◆ Supplied records:
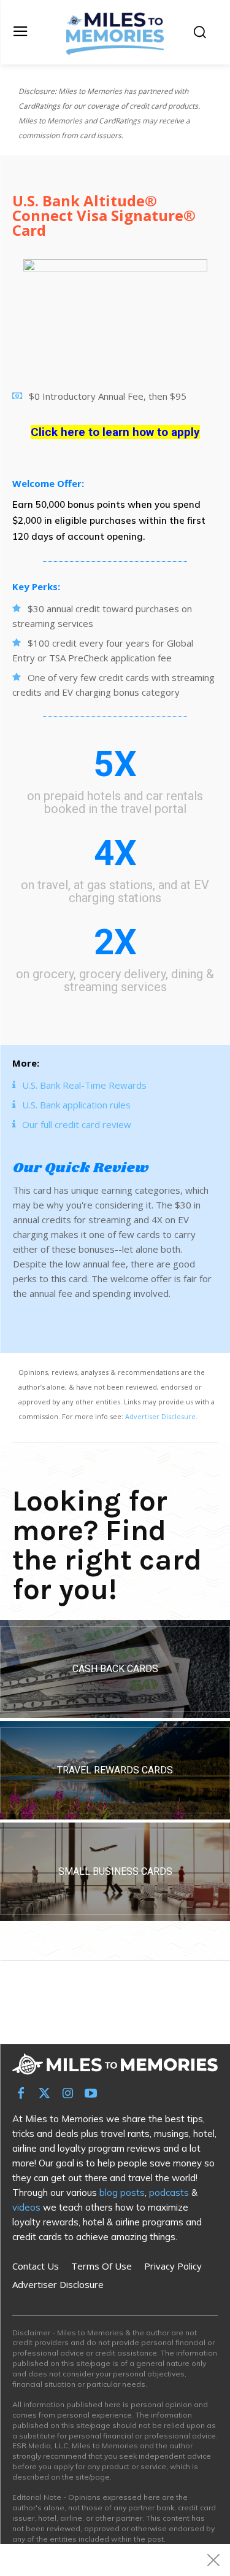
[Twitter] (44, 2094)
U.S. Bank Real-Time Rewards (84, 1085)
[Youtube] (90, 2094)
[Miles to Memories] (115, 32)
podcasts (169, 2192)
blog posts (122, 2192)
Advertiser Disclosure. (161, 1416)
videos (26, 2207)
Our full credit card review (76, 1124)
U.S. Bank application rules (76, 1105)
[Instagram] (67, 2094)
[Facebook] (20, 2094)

---

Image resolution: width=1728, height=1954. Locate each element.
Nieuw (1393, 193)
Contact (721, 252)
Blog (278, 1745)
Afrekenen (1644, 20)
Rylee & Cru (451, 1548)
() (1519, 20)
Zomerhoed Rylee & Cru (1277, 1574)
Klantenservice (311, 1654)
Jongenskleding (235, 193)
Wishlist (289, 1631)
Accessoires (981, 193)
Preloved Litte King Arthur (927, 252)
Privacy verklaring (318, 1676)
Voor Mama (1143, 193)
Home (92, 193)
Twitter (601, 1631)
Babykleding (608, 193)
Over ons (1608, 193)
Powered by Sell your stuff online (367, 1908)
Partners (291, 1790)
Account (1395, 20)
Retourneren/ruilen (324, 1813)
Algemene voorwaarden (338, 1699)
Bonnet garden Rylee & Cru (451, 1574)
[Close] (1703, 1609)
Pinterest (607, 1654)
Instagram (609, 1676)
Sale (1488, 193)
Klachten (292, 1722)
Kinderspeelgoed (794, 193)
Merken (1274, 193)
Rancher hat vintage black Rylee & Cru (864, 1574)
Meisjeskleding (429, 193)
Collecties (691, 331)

◆ Task: Your answer should be the exact lines above from the one with "[Youtube] (90, 2094)" through the one with "[Facebook] (20, 2094)", both included, and nothing besides.

◆ Written answer:
[Youtube] (90, 2094)
[Miles to Memories] (115, 32)
podcasts (169, 2192)
blog posts (122, 2192)
Advertiser Disclosure. (161, 1416)
videos (26, 2207)
Our full credit card review (76, 1124)
U.S. Bank application rules (76, 1105)
[Instagram] (67, 2094)
[Facebook] (20, 2094)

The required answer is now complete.